Text4Seg was evaluated on various vision-centric tasks, including referring expression segmentation, open-vocabulary segmentation, and visual grounding, using several MLLM backbones ranging from 1.3B to 13B parameters. On refCOCO datasets for referring expression segmentation (RES), Text4Seg achieved state-of-the-art performance, with LLaVA-1.5-13B reaching an average cIoU of 76.2. Similar impressive results were observed on gRefCOCO for generalized referring expression segmentation (GRES), with LLaVA-1.5-13B achieving an average cIoU of 71.5. Furthermore, Text4Seg showed competitive performance on open-vocabulary segmentation benchmarks, highlighting its versatility and efficiency. This decoder-free approach simplifies training and allows for easier adaptation to different MLLM architectures, opening exciting possibilities for future research.

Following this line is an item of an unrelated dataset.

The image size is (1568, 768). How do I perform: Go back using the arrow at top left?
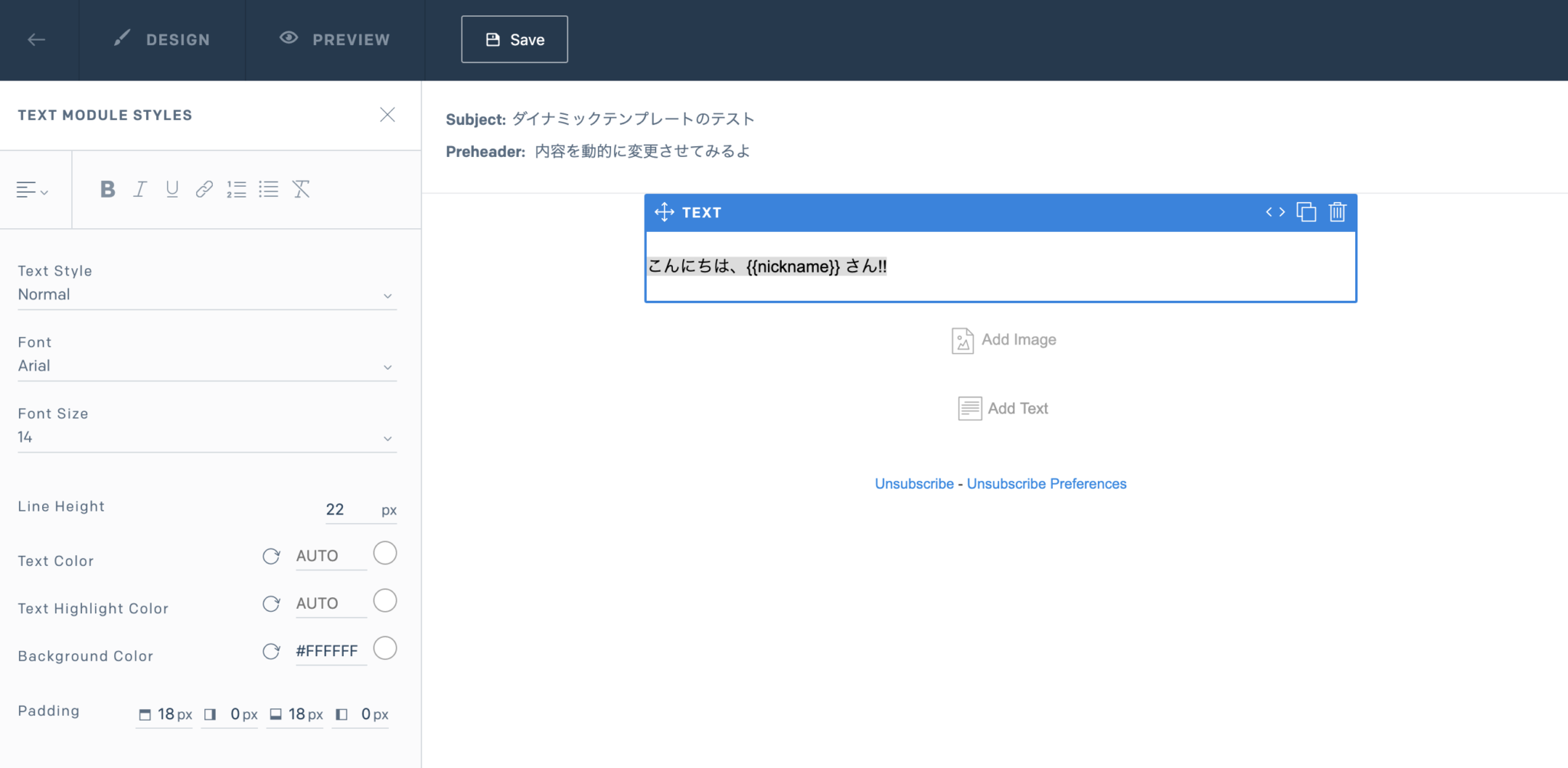tap(37, 39)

MMCFND: Multimodal Multilingual Caption-aware Fake News Detection for Low-resource Indic Languages by Shubhi Bansal, Nishit Sushil Singh, Shahid Shafi Dar, Nagendra Kumar https://arxiv.org/abs/2410.10407
The spread of multimodal fake news poses a significant threat, especially in regions with diverse languages like India. Existing research focuses on either multimodal approaches for high-resource languages or text-based methods for low-resource languages, neglecting the specific challenges of multimodal fake news detection in Indic languages. This paper introduces MMCFND (Multimodal Multilingual Caption-aware Framework for Fake News Detection) and a new dataset, MMIFND (Multimodal Multilingual dataset for Indic Fake News Detection), to address this gap.
MMIFND is a crucial resource comprising 28,085 real and fake news samples across seven low-resource Indic languages: Hindi, Bengali, Marathi, Malayalam, Tamil, Gujarati, and Punjabi. The MMCFND framework leverages pre-trained unimodal and pairwise encoders from a foundational model (FLAVA) that aligns vision and language, extracting deep representations from both visual and textual components of news articles. A multimodal fusion encoder integrates these representations for comprehensive crossmodal understanding.
Critically, MMCFND uses a vision-language model (BLIP-2) to generate descriptive image captions, providing valuable context for identifying inconsistencies and manipulations often present in fake news. These features, along with original text and image representations, are fused and fed into a classifier to determine news authenticity.
MMCFND was evaluated on MMIFND and a Tamil text-only dataset. On MMIFND, it significantly outperformed several state-of-the-art methods (SpotFake, Semi-FND, Mul-FAD, HFND-TE, and FND-CLIP) in both accuracy and F1-score. Similar superior performance was observed on the Tamil dataset. Ablation studies confirmed the importance of both textual and visual features, with the inclusion of FLAVA-guided multimodal features and BLIP-2 captions contributing significantly to performance gains.
This newsletter highlighted key advancements in multimodal image and text foundation models. We explored LLaCA's innovative approach to continual learning, mitigating catastrophic forgetting by dynamically adjusting EMA weights. Text4Seg redefined image segmentation as a text generation task, simplifying integration with MLLMs through semantic descriptors and R-RLE compression. Finally, MMCFND addressed the critical challenge of multimodal fake news detection in low-resource Indic languages, leveraging a novel caption-aware framework and introducing the valuable MMIFND dataset. These advancements demonstrate the continued evolution and expanding capabilities of multimodal models, paving the way for more robust, adaptable, and efficient solutions across diverse applications.